- [Given instruction A] According to the TVA Group earnings release, what net income attributable to shareholders did the Corporation record in the fourth quarter of 2017?
- [Given instruction B] Please carry on with the TVA Group earnings release from the point where it stops.

- [Source]

Montreal, Canada – TVA Group Inc. (“TVA Group” or the “Corporation”) announced today that it recorded net income attributable to shareholders in the amount of $9.2 million or $0.21 per share in the fourth quarter of 2017, compared with net income attributable to shareholders of $5.7 million or $0.13 per share in the same quarter of 2016.
Fourth quarter operating highlights:
- Consolidated adjusted operating income of $22,968,000, a favourable variance of $984,000 (4.5%) from the same quarter of 2016.
- $16,232,000 adjusted operating income1 in the Broadcasting & Production segment, an unfavourable variance of $1,213,000 mainly because of a 9.5% decrease in the adjusted operating income1 of TVA Network.
- $2,482,000 adjusted operating income1 in the Magazines segment, a favourable variance of $343,000 (16.0%) mainly because of the implementation of rationalization plans in recent quarters and the discontinuation of some titles in 2016, partially offset by a decrease in operating revenues.
- $4,254,000 adjusted operating income1 in the Film Production & Audiovisual Services segment (“MELS”), a favourable variance of $1,854,000 essentially because of an increase in adjusted operating income1 from soundstage and equipment rental and a decrease in the adjusted operating loss1 of visual effects, partially offset by lower adjusted operating income1 from postproduction.

- [Dataset extract]
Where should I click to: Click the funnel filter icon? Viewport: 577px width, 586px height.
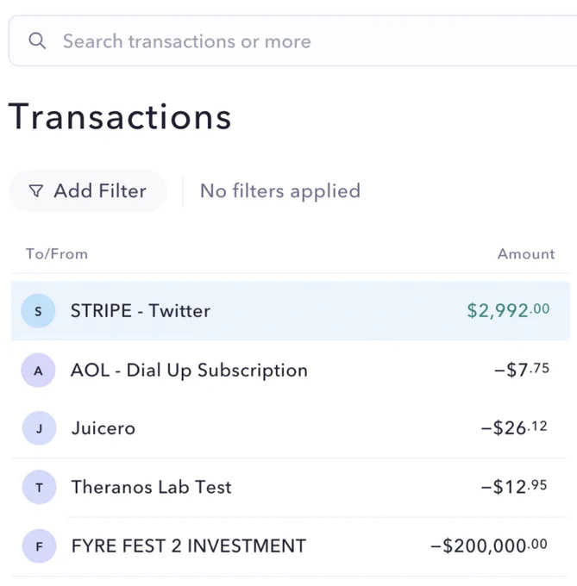coord(36,190)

- [Task result A] $9.2 million, or $0.21 per share.

- [Task result B]
“We are satisfied with our results for the last quarter of our financial year. The Broadcasting & Production segment was impacted by a negative adjustment to the revenues of the Corporation’s specialty channels, notably an adjustment made following the CRTC decision on the rate payable by Bell for distribution of the “TVA Sports” channel. Nevertheless, our specialty channels’ advertising revenues continued to grow, increasing by 9.8% compared with the same quarter of 2016. TVA Group’s total market share rose 0.9 point to 36.4% in the fourth quarter of 2017, compared with 35.5% in the same period of 2016. TVA Network had a 24.3% market share and 7 shows that attracted more than a million viewers, including the grand finale of La Voix Junior which peaked at 2,476,000 viewers,” commented France Lauzière, President and CEO of the Corporation.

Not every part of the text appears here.